We laid out R² ≥ 0.995 in the linear regressions to calculate the equivalent Gaussian peak width, W_eG, after extensively studying the simulated various tailing peaks. This value is adequate to compare any peak shape with a Gaussian paragon in the system suitability analysis. Nevertheless, the linear regression R² could be lowered slightly if it is too strict in some chromatographic analyses, depending on how to assess the similarity between the tailing peaks and Gaussian paragons. The inverse FT algorithm surmounts two major obstacles to directly comparing a chromatogram peak with the Gaussian paragon: the logarithm of negative baseline values and noise interferences.

With advances in modern chromatographic techniques, we should ensure the chromatographic methods are very repeatable and reproducible in pharmaceutical analysis. That is, the chromatographic results, such as pharmaceutical assays, are highly precise with more than 95% confidence levels. Their variations are confined within small ranges.
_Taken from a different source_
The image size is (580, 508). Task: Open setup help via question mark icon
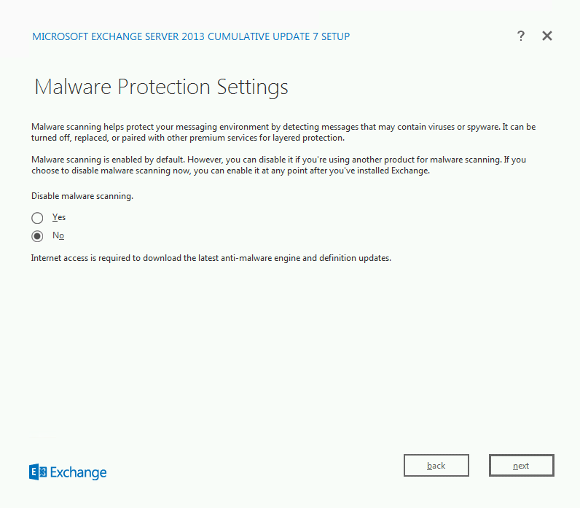click(x=521, y=36)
According to analytical quality by design principles in pharmaceutical industries, a chromatographic method should consistently perform well and be suitable for its intended use. The peak symmetry (or tailing), SNR (or noise variables), and resolution are included in “analytical procedure life cycle” (or called a “method life cycle management” of current USP [16,29]. Our novel inverse FT algorithm will be a credible approach to evaluating the system suitability attributes relating to peak features in the routine chromatographic methods developed and validated at different timelines and requirements.
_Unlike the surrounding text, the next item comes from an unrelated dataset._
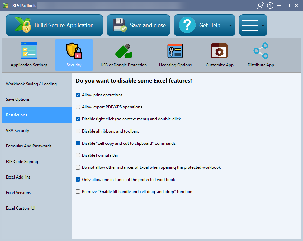
Task: Expand the Get Help dropdown arrow
Action: click(x=230, y=26)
The inverse FT evaluation of the spectral peak features also can be applied to other spectroscopic technologies. For example, the Gaussian is a fundamental peak shape in electrophoresis [30] and Gamma spectroscopy [31]. They are well-known analytical techniques in biochemistry and biomedicine.

5. Conclusions

Nowadays, countless chromatographs are running worldwide. Most of them are used for quantitative analysis, quality control, method validations, and technique transfers in pharmaceutical industries and biomedical research. In this work, we elucidated an inverse FT algorithm correlated with the Hilbert-transform envelopes to peak widths, the plate number for various tailing peaks in chromatography via linear regressions. The FWHMs and plate numbers are linearly evaluated versus the Gaussian paragons in the same sampling rate and regardless of their peak shapes. Our new approach was developed for routine chromatography used in pharmaceutical industries as per current pharmacopeias. Instead of directly measuring FWHM or full width at a 10% height W_0.1 with asymmetric factors A and B calculated as the Foley–Dorsey equation [32], the inverse Fourier transform algorithm demonstrated its advantage in plate-number evaluations. It is simple, accurate, robust, reliable, and efficient to improve the traditional evaluations of common chromatographic peak features in the global pharmacopeias.